En replaçant le marché à l’endroit où il fut avant-guerre, Nicolas Daubanes crée un geste artistique fort, qui vient redéfinir l’usage de la place, rappeler le passé tout l’inscrivant dans un devenir, là où une décision politique ne serait pas parvenue à l’accomplir avec un tel enthousiasme, une telle « concorde » parmi les habitants. Le marché de 2021 n’a sans doute plus rien à voir avec celui de 1939 ; s’y jouent même d’autres enjeux, tout aussi actuels, qui réattribuent au « local » des vertus de sauvegarde du monde, et aux « territoires » le rôle de creuset d’une création menacée d’asphyxie dans les centres. A l’échelle du corps, le renouvellement du sang et de l’air passe par des organes centraux filtrant et ventilant, mais l’air nouveau et les sensations viennent de l’endroit de contact avec le monde. En tablant sur une jeune génération – ces enfants de 9-10 ans inscrits à l’école primaire du village, connectés à la doyenne Denise venue au marché avec lui, Nicolas Daubanes tente un grand écart de génération, de sensibilité et de culture; il confie à ces enfants les armes de constitution de leurpropre destin. Le 15 août 1947, à l’inauguration du monument, aux côtés des représentants, étaient aussi présents « les écoliers et Maîtres de l’école de Lacapelle » ; mais il leur revenait, alors, la charge de porter une mémoire collective dont ils étaient héritiers.Ces enfants d’aujourd’hui doivent inventer le passé dont ils ont besoin, comme le soulignait Maurice Halbwachs dans ses travaux sur la mémoire collective. La manière dont Nicolas Daubanes œuvre autour du Monument départemental aux Déportés et sur la « nouvelle » place du marché illustre cette recomposition permanente des liens entre passé, présent et avenir.

La vie continue.

Camille de Singly

12 mai 2021

[1] Lettre du secrétaire de la Fédération du Lot-et-Garonne des Déportés et Internés résistants et patriotes au Maire de Lacapelle-Biron, le 21 juillet 1947 (archive en ligne sur le site internet de l’association Mémoire vive).
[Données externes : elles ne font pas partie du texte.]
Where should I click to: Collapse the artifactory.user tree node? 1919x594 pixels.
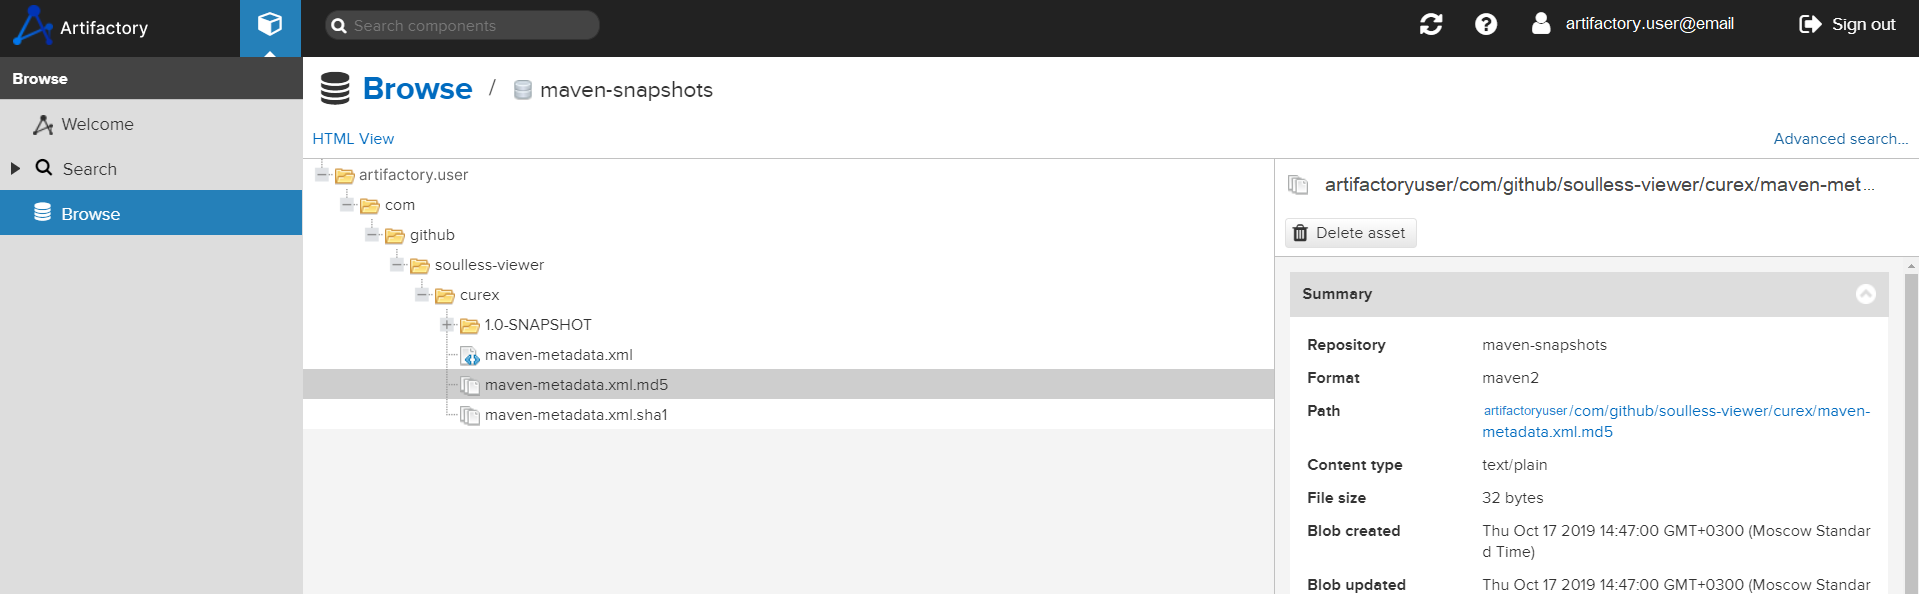coord(322,175)
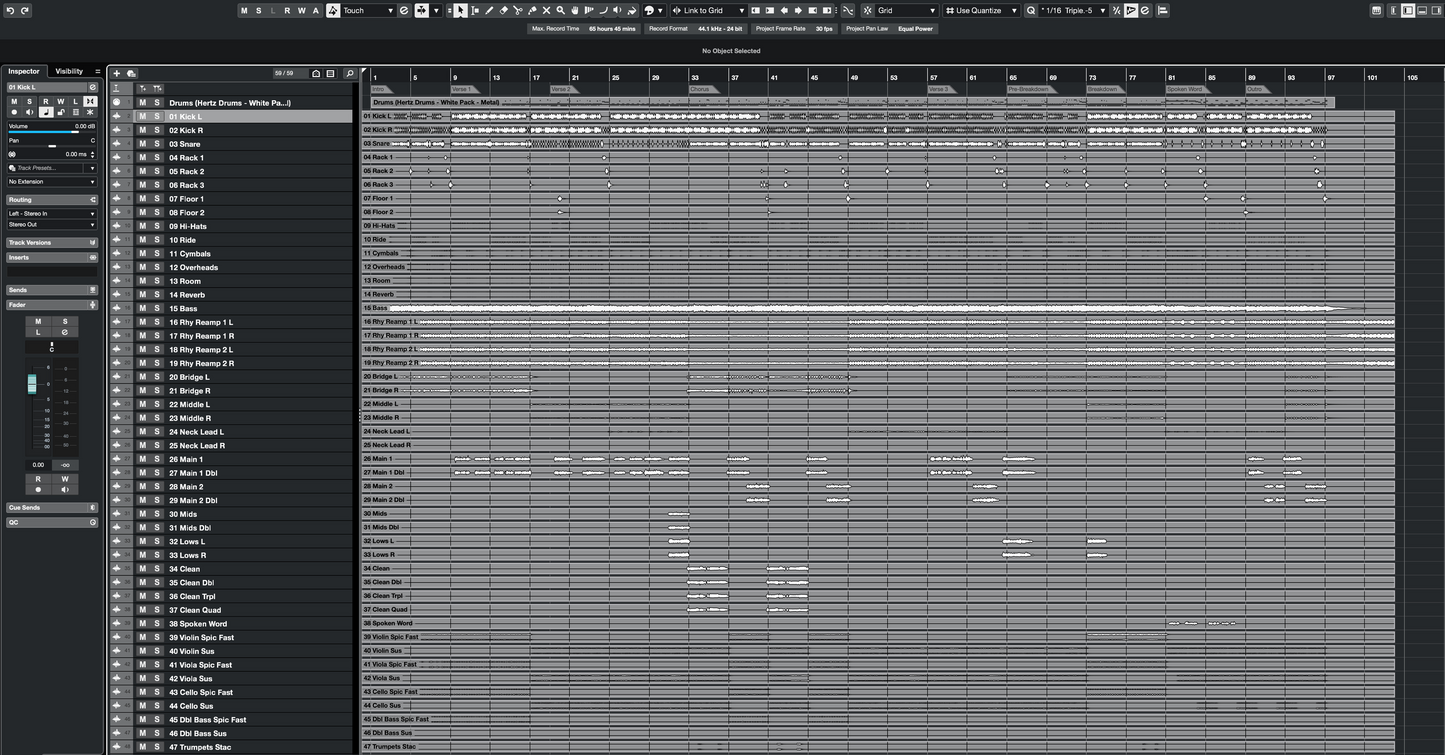Click the Volume slider in the Inspector

[50, 132]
[2] Elle-même un écho de la célèbre phrase de George Santayana, « Ceux qui ne peuvent se souvenir du passé sont condamnés à le répéter. » (Vie de raison, 1905).

[3]Les fonds proviennent de près de 500 villages, d’après les listes de souscription mise en ligne sur le site internet de l’association Mémoire vive.

[4] Elles viennent d’une table créée par l’artiste pour son exposition Nomen Nescio au château d’Oiron, réplique de celle fabriquée par le Théâtre du Soleil pour la mise en scène des minutes du procès des mutins (La Justice telle qu’on la rend).

L’édition R.C.I (Ration de Campagne Individualisée) fait suite au projet AUJOURD’HUI, mené à Lacapelle-Biron, par Nicolas Daubanes , en partenariat avec le Cneai Centre d’Art, la BAG gallery,  la Mairie de Lacapelle-Biron et Pollen.

Boite en carton dépliable en édition limitée contenant une impression en quadri ainsi que des produits glanés sur le marché de Lacapelle-Biron (Lot-et-Garonne) : des biscuits faits par une Lot-et-Garonnaise, des pruneaux bio de la région, de la viande, un carnet de notes fait main sur mesure par la libraire du village, du pollen ramassé dans la région ou encore une fiole d’eau de vie.

R.C.I (Ration de Campagne Individualisée), 2021, 21.5 x 15.5 x 10.5 cm, 31 exemplaires.